[Required task]:
Rewrite all of the data below as a Markdown table with two columns, Row and Line, putting each nonblank line in its own numbered row. Leave the pictures out of your answer.

(Rows of pointing data)
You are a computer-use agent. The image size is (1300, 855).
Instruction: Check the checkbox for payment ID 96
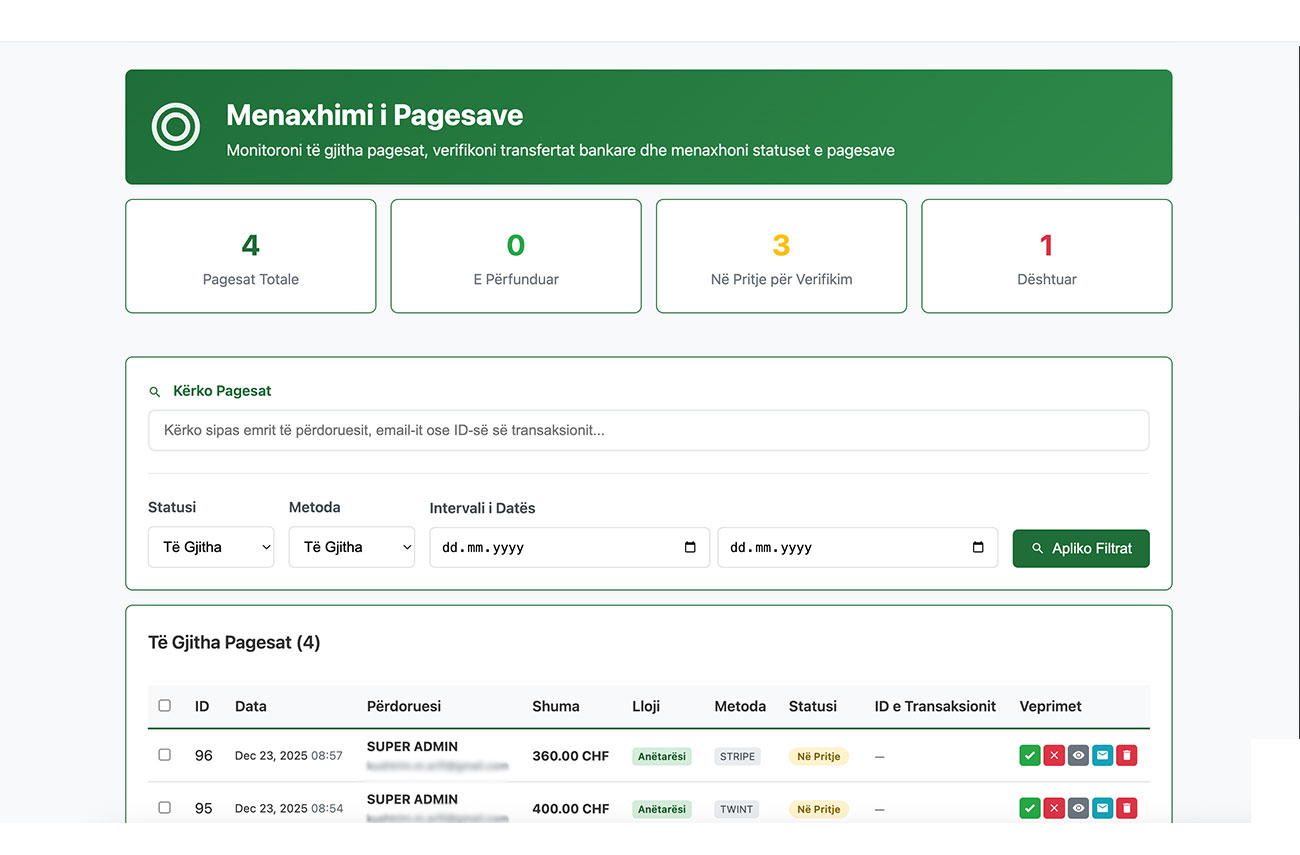[165, 755]
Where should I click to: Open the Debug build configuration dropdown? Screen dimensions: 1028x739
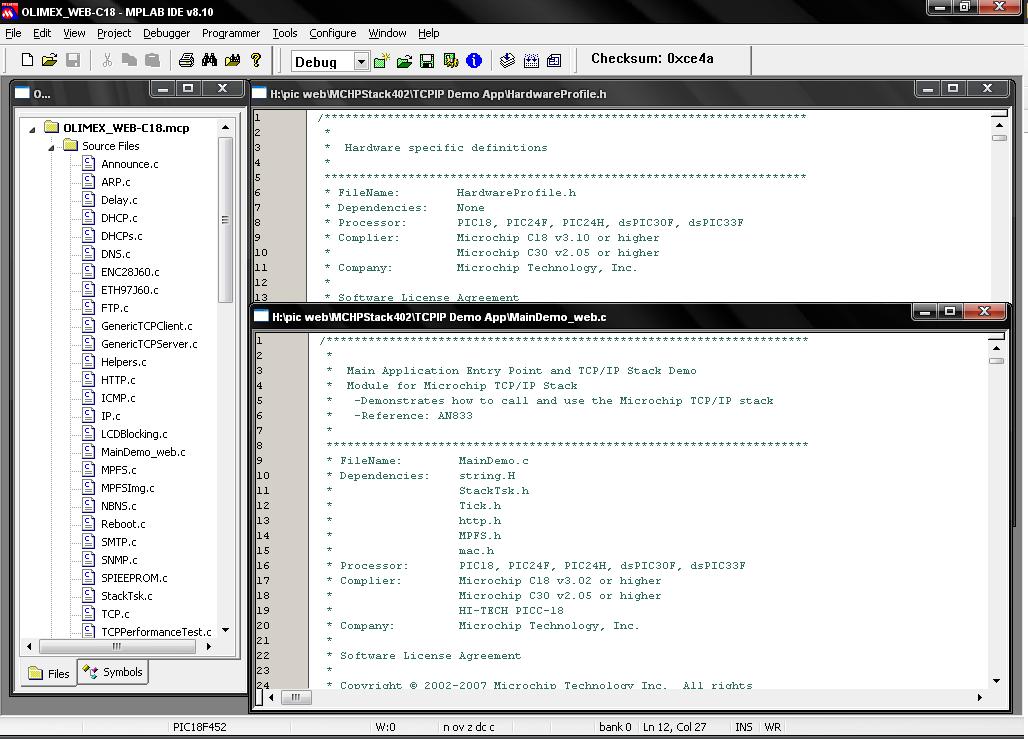[x=361, y=62]
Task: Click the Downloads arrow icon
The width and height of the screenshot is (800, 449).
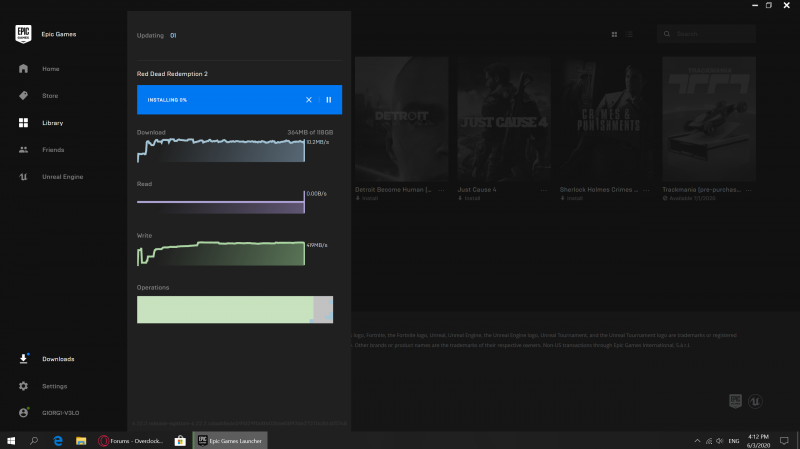Action: [x=23, y=359]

[Task response]:
| Row | Line |
|---|---|
| 1 | You are a computer-use agent. The image size is (1300, 855). |
| 2 | Instruction: Check the checkbox for payment ID 96 |
| 3 | [165, 755] |
| 4 | Where should I click to: Open the Debug build configuration dropdown? Screen dimensions: 1028x739 |
| 5 | [x=361, y=62] |
| 6 | Task: Click the Downloads arrow icon |
| 7 | The width and height of the screenshot is (800, 449). |
| 8 | Action: [x=23, y=359] |